Já deu por si a
dizer que sim quando queria dizer não? Houve momentos em que os problemas de
outras pessoas eram a prioridade para si?
Aconteceu-lhe pedir desculpa exageradamente, quase por tudo e por nada,
e não dizer o que realmente estava a sentir ou a precisar? Ou até mesmo sofrer
fisicamente, por haver tanto a requerer a sua atenção no exterior que se sente
quase incapaz de escutar o seu interior e dar resposta a necessidades de auto
cuidado como o sono, o exercício, fazer pausas...? Procura ir sempre ao
encontro do outro e dar para receber? Não é o único...
Muitos de nós
vamos crescendo com a crença de que temos que ser amáveis, gentis, simpáticos,
prestáveis e agradáveis para quem nos rodeia (muitas vezes, com prejuízo para os nossos próprios
sentimentos e necessidades) para que possamos ser
merecedores do apreço e carinho dos outros. No entanto, a ideia de “dar para
receber” não é verdadeira. Pelo menos, não de uma forma proporcional.
Lamento, mas
arrisco, causar desilusões: não é verdade que “recebemos na medida em que
damos”. E por que é que arrisco contar-vos esta verdade?!? Porque não tomarmos
esta consciência leva-nos irremediavelmente a sentimentos de fracasso,
frustração, e até mesmo zanga (para connosco e/ou para com os outros), e
impede-nos de estabelecermos limites saudáveis nas nossas várias relações
(pessoais e profissionais).
Até onde é que se
pode ir? Até onde é que permito que o meu trabalho interfira na minha vida
pessoal? Quanto do outro é que posso aceitar em detrimento de mim? Até onde é
que deixo que opinem sobre as minhas decisões? Quanto de mim quero que outros
conheçam?
A resposta a
estas questões implica um certo nível de auto-conhecimento. Contudo, se, por um
lado, para respondermos precisamos conhecer-nos, por outro, questionarmo-nos
acerca dos nossos limites poderá também ajudar-nos a conhecermo-nos melhor .
Aquilo que
consideramos aceitável de uma forma geral não tem necessariamente que
corresponder àquilo que consideramos aceitável nas nossas relações. Esses são
os nossos limites. Conhecê-los é apenas o primeiro passo. Importa também
aceitá-los e defendê-los.
Quando os nossos
limites são ultrapassados é frequente a primeira emoção a ser sentida ser a
raiva, que é aquela que nos protege em situações de perigo percebido, aumentando
o nosso batimento cardíaco e a pressão sanguínea para que possamos dar resposta
à reacção mais adequada: lutar, fugir ou parar (em inglês: fight, flight,
freeze).
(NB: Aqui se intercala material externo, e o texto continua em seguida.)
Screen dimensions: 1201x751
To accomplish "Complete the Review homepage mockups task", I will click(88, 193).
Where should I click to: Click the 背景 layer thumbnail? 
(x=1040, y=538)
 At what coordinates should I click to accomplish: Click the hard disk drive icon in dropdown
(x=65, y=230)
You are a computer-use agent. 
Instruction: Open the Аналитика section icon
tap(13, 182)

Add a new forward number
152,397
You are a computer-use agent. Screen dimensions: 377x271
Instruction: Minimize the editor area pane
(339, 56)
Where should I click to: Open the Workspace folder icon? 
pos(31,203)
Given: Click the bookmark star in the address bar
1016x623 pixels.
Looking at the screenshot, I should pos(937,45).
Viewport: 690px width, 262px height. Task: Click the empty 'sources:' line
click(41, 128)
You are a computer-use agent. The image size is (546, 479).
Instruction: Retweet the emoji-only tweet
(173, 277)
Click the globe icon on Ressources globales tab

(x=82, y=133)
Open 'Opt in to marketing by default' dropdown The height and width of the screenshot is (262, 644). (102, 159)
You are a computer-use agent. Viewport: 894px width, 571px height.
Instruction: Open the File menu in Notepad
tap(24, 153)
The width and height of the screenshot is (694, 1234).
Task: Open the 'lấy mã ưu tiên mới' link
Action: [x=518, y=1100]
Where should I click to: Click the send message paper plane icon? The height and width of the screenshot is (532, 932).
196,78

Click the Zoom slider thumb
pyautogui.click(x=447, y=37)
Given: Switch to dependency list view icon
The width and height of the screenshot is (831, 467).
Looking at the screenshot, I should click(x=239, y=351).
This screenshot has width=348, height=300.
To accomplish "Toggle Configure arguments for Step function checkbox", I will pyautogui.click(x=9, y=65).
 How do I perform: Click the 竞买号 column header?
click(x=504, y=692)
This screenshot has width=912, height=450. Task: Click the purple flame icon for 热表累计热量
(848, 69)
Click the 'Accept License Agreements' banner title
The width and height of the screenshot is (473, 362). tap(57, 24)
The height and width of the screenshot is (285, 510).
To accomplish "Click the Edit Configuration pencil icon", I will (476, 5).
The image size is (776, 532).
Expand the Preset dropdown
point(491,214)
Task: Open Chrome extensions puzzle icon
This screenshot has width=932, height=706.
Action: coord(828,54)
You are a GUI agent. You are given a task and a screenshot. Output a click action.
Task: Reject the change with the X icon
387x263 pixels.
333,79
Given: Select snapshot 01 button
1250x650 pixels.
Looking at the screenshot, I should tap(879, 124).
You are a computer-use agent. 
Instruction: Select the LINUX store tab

É também habitual sentir-se medo e ansiedade. Assim, parece fácil
estarmos atentos aos nossos limites e não deixarmos que eles sejam
ultrapassados... a raiva, o medo e a ansiedade avisam-nos. O problema, como já
vimos antes, é que emoções como o medo e a raiva são algo para o
qual temos uma incrível tendência de evitamento. Se não nos permitirmos sentir
todas as nossas emoções (neste caso, principalmente medo e raiva) com
amabilidade, gentileza, aceitação, não poderemos criar limites saudáveis porque
simplesmente não nos permitimos a conhecê-los, o que poderá causar danos
significativos em nós mesmos e nos outros, através das nossas palavras e
comportamentos.
Se não nos
permitirmos a sentir raiva, como é que vamos detectar e recusar abusos? Se não
nos permitirmos a sentir medo, como nos podemos perceber e proteger do perigo?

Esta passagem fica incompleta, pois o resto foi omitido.